WHAT NEEDS TO BE DONE: Convert the lines below, from the one with "Task: Sort by the Tartozik column header" through the one with "I will point(270,95).", into a Markdown table with an Index column numbering each line and an Entry column holding it, skipping blank lines.

AVAILABLE RECORDS:
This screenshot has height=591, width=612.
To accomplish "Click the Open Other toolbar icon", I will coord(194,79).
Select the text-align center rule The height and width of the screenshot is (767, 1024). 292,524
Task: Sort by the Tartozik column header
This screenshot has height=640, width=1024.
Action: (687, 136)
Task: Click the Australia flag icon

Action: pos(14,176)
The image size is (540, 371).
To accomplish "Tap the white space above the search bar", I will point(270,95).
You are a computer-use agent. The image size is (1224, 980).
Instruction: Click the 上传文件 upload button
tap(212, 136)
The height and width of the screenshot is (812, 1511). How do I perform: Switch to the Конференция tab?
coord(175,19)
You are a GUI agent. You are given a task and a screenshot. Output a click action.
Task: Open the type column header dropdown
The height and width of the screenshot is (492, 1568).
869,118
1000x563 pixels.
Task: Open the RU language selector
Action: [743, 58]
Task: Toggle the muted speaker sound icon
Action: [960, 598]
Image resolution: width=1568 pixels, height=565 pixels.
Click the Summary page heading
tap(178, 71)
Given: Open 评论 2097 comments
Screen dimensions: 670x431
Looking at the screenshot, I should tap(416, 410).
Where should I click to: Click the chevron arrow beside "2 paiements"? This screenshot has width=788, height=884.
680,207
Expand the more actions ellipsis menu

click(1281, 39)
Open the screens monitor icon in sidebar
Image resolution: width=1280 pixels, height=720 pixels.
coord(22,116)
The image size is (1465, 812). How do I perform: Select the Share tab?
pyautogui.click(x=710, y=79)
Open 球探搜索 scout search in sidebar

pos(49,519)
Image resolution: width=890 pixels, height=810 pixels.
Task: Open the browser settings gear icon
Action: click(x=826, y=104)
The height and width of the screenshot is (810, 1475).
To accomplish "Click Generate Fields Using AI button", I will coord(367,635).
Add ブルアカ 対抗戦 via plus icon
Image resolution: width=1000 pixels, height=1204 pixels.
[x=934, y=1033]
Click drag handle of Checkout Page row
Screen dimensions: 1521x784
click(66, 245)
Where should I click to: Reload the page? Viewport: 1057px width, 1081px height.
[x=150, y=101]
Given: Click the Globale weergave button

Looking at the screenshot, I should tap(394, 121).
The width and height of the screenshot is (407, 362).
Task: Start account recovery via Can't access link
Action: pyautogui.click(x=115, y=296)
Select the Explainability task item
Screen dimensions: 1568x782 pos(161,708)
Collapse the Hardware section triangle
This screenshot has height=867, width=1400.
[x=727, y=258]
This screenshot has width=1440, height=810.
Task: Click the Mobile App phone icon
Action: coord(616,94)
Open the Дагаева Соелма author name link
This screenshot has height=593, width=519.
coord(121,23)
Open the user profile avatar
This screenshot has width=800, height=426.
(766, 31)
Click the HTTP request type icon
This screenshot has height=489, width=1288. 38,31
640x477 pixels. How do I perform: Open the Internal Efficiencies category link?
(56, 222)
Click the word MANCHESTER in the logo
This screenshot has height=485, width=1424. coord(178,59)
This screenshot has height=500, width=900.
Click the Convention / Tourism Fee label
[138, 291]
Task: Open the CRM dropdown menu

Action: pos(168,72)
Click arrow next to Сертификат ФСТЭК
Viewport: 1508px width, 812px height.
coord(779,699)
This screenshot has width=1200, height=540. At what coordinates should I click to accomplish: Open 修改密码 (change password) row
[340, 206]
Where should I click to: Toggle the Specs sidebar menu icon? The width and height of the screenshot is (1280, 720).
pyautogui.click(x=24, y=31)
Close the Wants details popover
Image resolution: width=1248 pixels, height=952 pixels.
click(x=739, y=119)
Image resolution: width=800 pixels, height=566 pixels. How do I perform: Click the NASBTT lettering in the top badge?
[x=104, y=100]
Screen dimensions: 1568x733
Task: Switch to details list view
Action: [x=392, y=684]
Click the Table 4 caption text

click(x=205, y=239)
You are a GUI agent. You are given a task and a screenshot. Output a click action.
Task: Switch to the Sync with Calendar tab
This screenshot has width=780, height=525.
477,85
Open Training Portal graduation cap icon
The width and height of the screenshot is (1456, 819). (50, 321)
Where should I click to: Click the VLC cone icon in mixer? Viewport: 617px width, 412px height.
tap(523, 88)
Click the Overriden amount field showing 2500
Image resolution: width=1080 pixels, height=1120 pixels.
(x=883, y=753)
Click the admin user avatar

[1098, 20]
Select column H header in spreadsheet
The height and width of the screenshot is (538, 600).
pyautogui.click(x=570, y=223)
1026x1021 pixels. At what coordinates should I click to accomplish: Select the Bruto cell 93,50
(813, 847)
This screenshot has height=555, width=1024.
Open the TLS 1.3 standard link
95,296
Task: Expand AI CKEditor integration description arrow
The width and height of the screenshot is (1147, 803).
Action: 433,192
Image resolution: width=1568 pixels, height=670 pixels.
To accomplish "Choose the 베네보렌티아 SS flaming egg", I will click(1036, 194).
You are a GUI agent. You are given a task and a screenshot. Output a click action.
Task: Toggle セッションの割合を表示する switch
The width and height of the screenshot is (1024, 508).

ANSWER FOR THIS EXERCISE:
| Index | Entry |
|---|---|
| 1 | Task: Sort by the Tartozik column header |
| 2 | This screenshot has height=640, width=1024. |
| 3 | Action: (687, 136) |
| 4 | Task: Click the Australia flag icon |
| 5 | Action: pos(14,176) |
| 6 | The image size is (540, 371). |
| 7 | To accomplish "Tap the white space above the search bar", I will point(270,95). |